* **TASK INPUT**:

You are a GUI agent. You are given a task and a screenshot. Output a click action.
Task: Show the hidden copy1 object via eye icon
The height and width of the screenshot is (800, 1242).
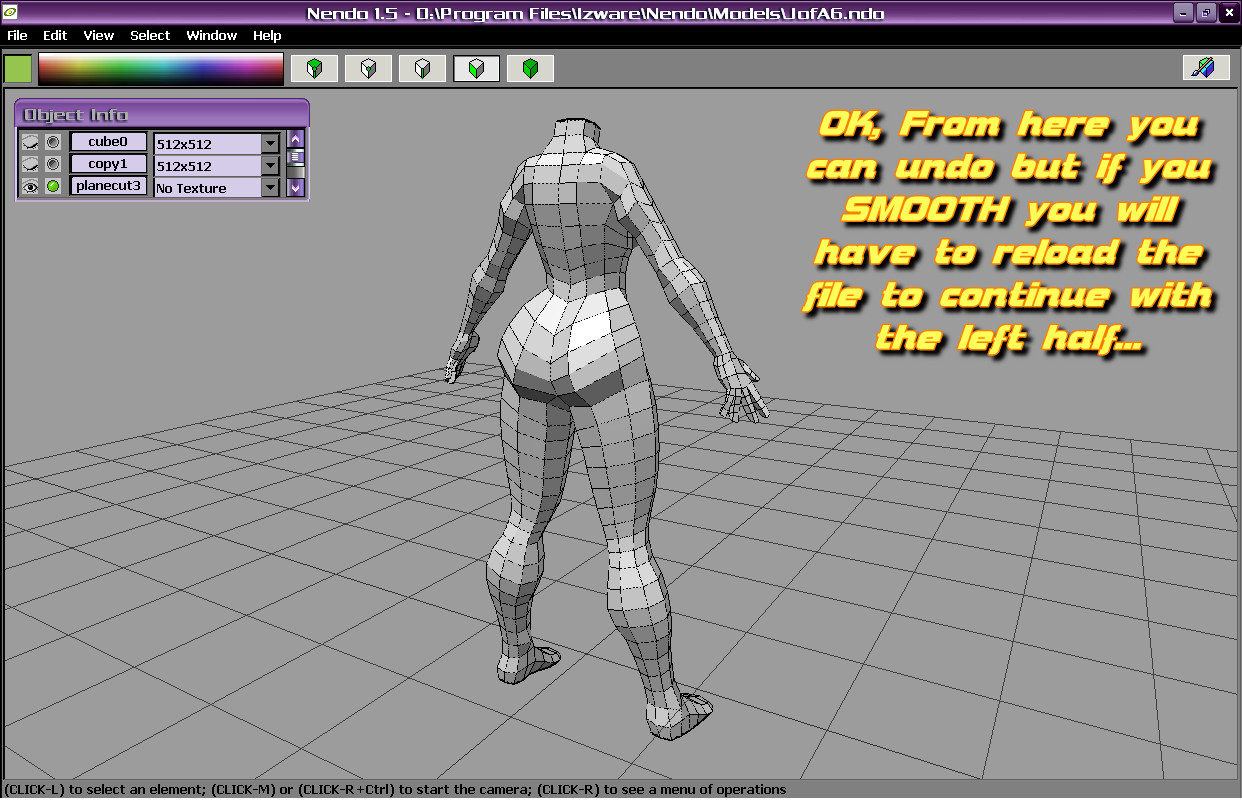point(30,165)
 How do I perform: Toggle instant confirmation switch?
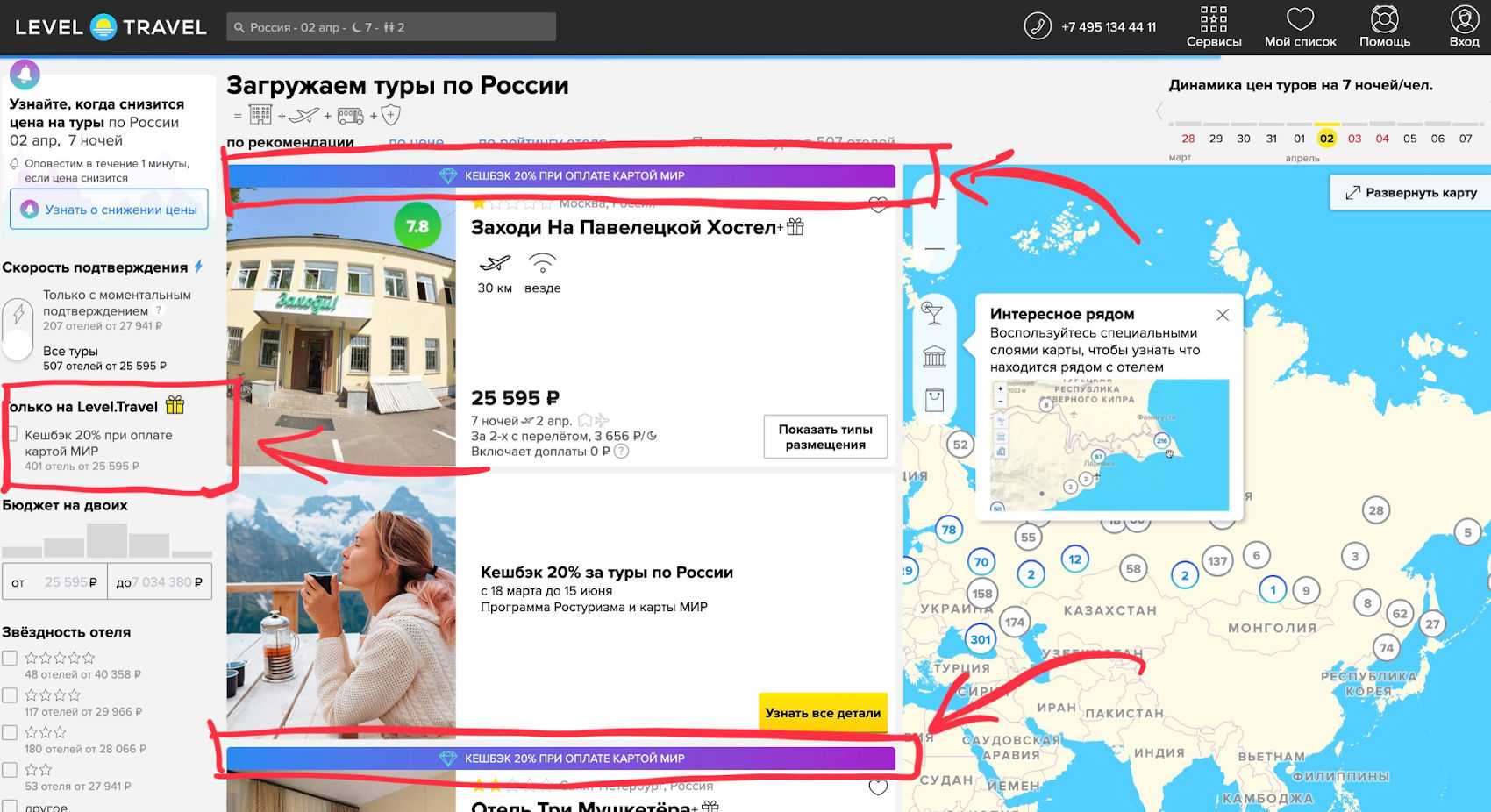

* **TASK BRIEF**: This exercise asks for the data above to be given again exactly, without pictures.

* **EXERCISE RESULT**:
You are a GUI agent. You are given a task and a screenshot. Output a click action.
Task: Show the hidden copy1 object via eye icon
The height and width of the screenshot is (800, 1242).
point(30,165)
 How do I perform: Toggle instant confirmation switch?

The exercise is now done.